Lc 8, 19-21 |
No
terminaba de sorprenderse. ¡Cuánta gente abandonada, sin recursos y familia!
Pedro no entendía cómo podía suceder eso en tantos lugares. Él, que había
nacido en una familia de bien, había sido educado con todo lo necesario, y
vivido en ambientes donde todos tenían una familia que les protegiera.

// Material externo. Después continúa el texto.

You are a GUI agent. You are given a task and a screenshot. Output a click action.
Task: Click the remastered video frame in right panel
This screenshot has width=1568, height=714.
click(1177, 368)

«¿Cómo puede suceder eso?», se preguntaba Pedro. No daba crédito a lo que leía.
—Buenos
días, Pedro, ¿cómo estás?
—¡Sorprendido!
Estoy leyendo y no creo lo que leo. Ingente cantidad de personas desvinculadas,
sin familias ni recursos. ¡Es un desorden familiar! ¿Dónde están los vínculos
de sangre de estas personas?
—Hay
lugares —dijo Manuel— donde reina el caos organizativo. No hay registro ni
relación de vínculos, ni siquiera saben de responsabilidades. Cada cual anda a
su libre albedrío y actúa según le convenga y piense. De esta forma sucede lo
que estás leyendo.
—Pero,
¿y qué pasa con esas personas —dijo Pedro con cierto enfado—? Sobre todo los
niños.
—Pues,
sufren, mueren o, algunos, tienen la suerte de ser recogidos por familias
generosas. Verdaderamente es una tragedia.
—¡Y
de las grandes! —replicó Pedro consternado.
—Hay
algo muy importante. Jesús ha venido para solucionar toda esa desvinculación
entre los seres humanos. Para eso tomó nuestra propia naturaleza, y nos anunció
el vínculo del amor, dejando el de la sangre en segundo plano. Lo puedes leer
en Lc 8, 19-21. Para Jesús, «su madre y sus hermanos son los que escuchan la
Palabra de Dios y la cumplen».
La comunidad cristiana trata de llevar a la vida, en el presente, lo que solo será una realidad definitiva mañana: una familia humana reconciliada, en la que todos se reconocen como hermanos y hermanas y en la que solo Dios ejerce de Padre y Madre de misericordia.